Однако сейчас азарт охотника за бабочками неожиданно овладевает мною. Мысль, что такой экземпляр можно привезти на Родину и подарить какому-нибудь музею, заставляет меня броситься к флагштоку и, сняв фуражку, застыть с ней, как с сачком в руках. Но бабочке, очевидно, надоело безрезультатно биться о твердое стекло, и после очередной попытки проникнуть к манящему ее огню она исчезает в темноте. С разочарованием жду еще немного. Бабочка не показывается, и я надеваю фуражку.
— Что, неудача? — раздается сзади меня голос Мельникова.
— Да, понимаете, улетела, — смущенно отвечаю я.
— Уже несколько минут, как я поднялся на полуют, но не хотел вам мешать, — говорит, подходя, Александр Семенович и, облокачиваясь на перила, продолжает: — Какая все-таки большая.
И мы еще долго стоим на корме и говорим о богатстве и причудливости природы тропиков, вспоминая различные виды животных и растений, виденные в прошлых плаваниях.

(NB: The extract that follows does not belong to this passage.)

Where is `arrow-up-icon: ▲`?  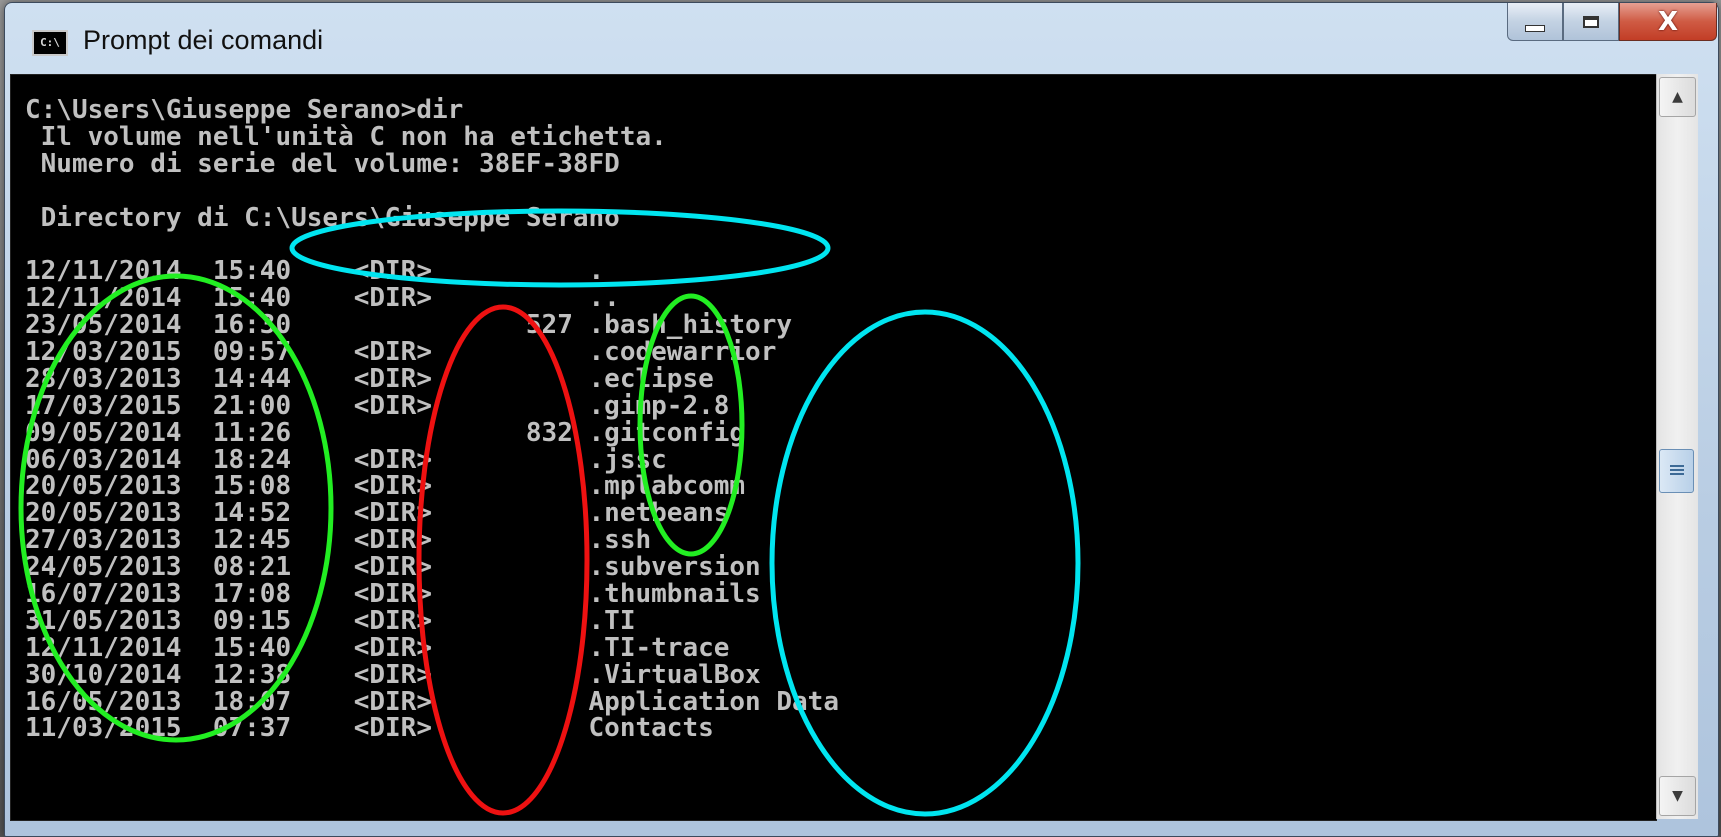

Около 9 часов утра следующего дня к борту «Коралла» подходит катер и на палубу поднимаются три американца, одетые в военную форму. Зайдя ко мне в каюту, они представляются; это представитель полиции, офицер так называемого «эмигрантского бюро» и врач. Начинается процедура оформления прихода в порт. Тщательно проверяются документы, впрочем, не все. Даже разрешение американского консула в Плимуте на заходы в порты Америки ненадолго задерживает их внимание, зато списки команды с многочисленными данными и мореходные книжки изучаются с особой тщательностью. Офицер «эмигрантского бюро» просит вызвать всю команду по одному в кают-компанию и начинает сверять данные списков с действительностью. Сижу как на иголках, опасаясь, что какой-нибудь цвет глаз или волос не совпадет и получатся неприятности. Но все идет нормально. После сверки данных каждый попадает к врачу, который внимательно осматривает всех, щупает пульс, а некоторых даже выслушивает. Придраться не к чему — все здоровы. После проверки врача офицер «эмигрантского бюро» ставит штамп в мореходных книжках.